As an enterprising plant having successfully shunned the sight and company of humankind, you might at least expect to be left alone. For example, choosing to establish yourself on vertical rock faces and cliffs you’d have thought you’d be safe from human interference. After all, what self-respecting vertiginous vegetation would have imagined in their wildest flights of fancy that desperately clinging to such high, precipitous, dangerous geological features would be considered a suitable past-time for a supposedly intelligent animal?

Well, one of the gods in her infinite wisdom – and seemingly in need of a bit of a laugh – chose to allow Homo ‘sapiens’ var. piton-piton to evolve. This forlorn creature is regularly seen scrambling over rock faces – places where no sensible, so-called civilised human being should ever go (let alone be seen there). And this rock-hugging activity is not without its consequences to plants dwelling in such areas, as considered by Michael Tessler and Theresa Clark.
Specifically, this elevationally unfazed duo investigated the impact of ‘bouldering’ upon vegetation in the Shawangunks (New York, USA) – ‘a world-renowned climbing destination’. Whilst bouldering – the ‘sport’ of unroped climbing of boulders generally < 3.5 m tall – is on the rise (!), its impact upon the natural environment remains to be fully assessed. In their assessment, Tessler and Clark found, perhaps not unsurprisingly, that bouldering led to lower species richness and vegetation cover on climbed boulders, with the greatest reduction occurring on the faces of mid-height boulders (where most climbing occurs). Consequently, they recommend that ‘visitation rates and the proportion of boulders climbed in conservation areas be monitored and kept at low levels.’* As a confirmed plantophile, Mr P Cuttings goes further and recommends that ALL visitors should be kept at low levels at those sites, and preferably no higher than ground level at all times. Communing with, and getting up close-and-personal to, nature is all very well. But try to leave it intact, please.
Still, there may be at least one benefit of this rock-climbing activity; the generation of dust. As the mineralogical surface is pounded by limbs, hammers, hard-hats, harnesses, etc., the rock is slowly worn away and converted to dust. And it is such dust – pulverised geology – that is being recognised as a major contributor of nutrients to ecosystems other than those where the dust is originally generated.** For example, Sarah Aciego et al. show the importance of dust that is presumed to derive from the deserts of Asia in contributing nutrients to the Sierra Nevada ecosystems of California (USA), thousands of miles distant.

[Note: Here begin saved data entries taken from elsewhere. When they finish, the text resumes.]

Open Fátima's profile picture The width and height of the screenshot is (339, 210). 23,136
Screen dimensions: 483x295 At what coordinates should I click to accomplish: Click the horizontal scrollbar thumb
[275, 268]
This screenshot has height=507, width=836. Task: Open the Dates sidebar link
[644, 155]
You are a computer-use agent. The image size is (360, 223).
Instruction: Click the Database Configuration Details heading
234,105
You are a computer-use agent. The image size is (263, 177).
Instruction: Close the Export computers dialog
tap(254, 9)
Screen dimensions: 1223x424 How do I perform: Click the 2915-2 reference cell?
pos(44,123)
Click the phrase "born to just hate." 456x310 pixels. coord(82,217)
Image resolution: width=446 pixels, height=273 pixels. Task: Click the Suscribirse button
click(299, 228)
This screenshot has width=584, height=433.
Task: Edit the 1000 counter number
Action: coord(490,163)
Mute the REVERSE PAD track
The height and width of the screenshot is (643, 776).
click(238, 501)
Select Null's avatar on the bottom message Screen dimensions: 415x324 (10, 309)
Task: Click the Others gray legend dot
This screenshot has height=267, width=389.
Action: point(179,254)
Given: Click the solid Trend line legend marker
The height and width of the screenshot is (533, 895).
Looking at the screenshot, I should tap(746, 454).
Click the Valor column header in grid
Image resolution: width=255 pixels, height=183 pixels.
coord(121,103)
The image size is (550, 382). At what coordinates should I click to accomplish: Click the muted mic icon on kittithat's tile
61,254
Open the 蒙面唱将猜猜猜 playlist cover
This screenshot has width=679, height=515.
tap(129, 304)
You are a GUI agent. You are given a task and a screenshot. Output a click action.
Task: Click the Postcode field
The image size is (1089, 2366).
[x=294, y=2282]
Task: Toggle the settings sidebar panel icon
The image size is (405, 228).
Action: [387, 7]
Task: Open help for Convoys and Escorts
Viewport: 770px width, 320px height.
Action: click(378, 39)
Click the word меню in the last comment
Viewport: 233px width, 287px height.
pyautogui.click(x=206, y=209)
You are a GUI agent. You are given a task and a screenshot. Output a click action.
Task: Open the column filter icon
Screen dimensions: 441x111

However, if your existing environment is crumbling around you (maybe due to the unregulated activities of rock-climbing humanoids) and you need to relocate, what’s probably the next best thing to natural rocks (from a lithophyte’s point of view)? Buildings! But that habitat is not without its own challenges, vertical or otherwise. Indeed, so demanding can such an anthropogenic substrate be that species growing there oftentimes don’t look like they’re supposed to. Identifying such individuals with the tried-and-tested field criteria of morphological characteristics can therefore be tricky. Which is why Wolfgang Hofbauer (of the Fraunhofer Institute for Building Physics) has had recourse to DNA barcoding to assess the true biodiversity of mosses in the built environment.
DNA barcoding ‘uses a very short genetic sequence from a standard part of the genome the way a supermarket scanner distinguishes products using the black stripes of the Universal Product Code (UPC)’. Thanks to this method plant individuals that may superficially look the same can be assessed objectively and independently for their true – rather than apparent – genetic/taxonomic similarity. Hofbauer et al. have used this approach to identify the building-occupying individuals of the moss genus Schistidium. Vertical surfaces, evolution’s great leveller? Discuss…
* This study adds to previous work by Susan Moyle Studlar et al. that examined the force needed to dislodge various bryophytes and lichens from sites frequented by rock-climbers in West Virginia (USA). A cliff-based vegetation study of an area where rock-climbing is likely to increase in future – and which therefore provides important base-line data to assess its impact – is provided by Laura Boggess et al. for Big South Fork National River and Recreation Area (Tennessee, USA). And for a review of the whole rock-climbing and cliff-face vegetation side of things, try Andrea Holzschuh’s critical review, ‘Does rock climbing threaten cliff biodiversity?’.
** Additionally, the occasional climber that falls from the rock-face to his/her doom but remains undiscovered must surely add nutrients to the foot of the cliff, thereby providing some nourishment to the basal flora (and fauna…).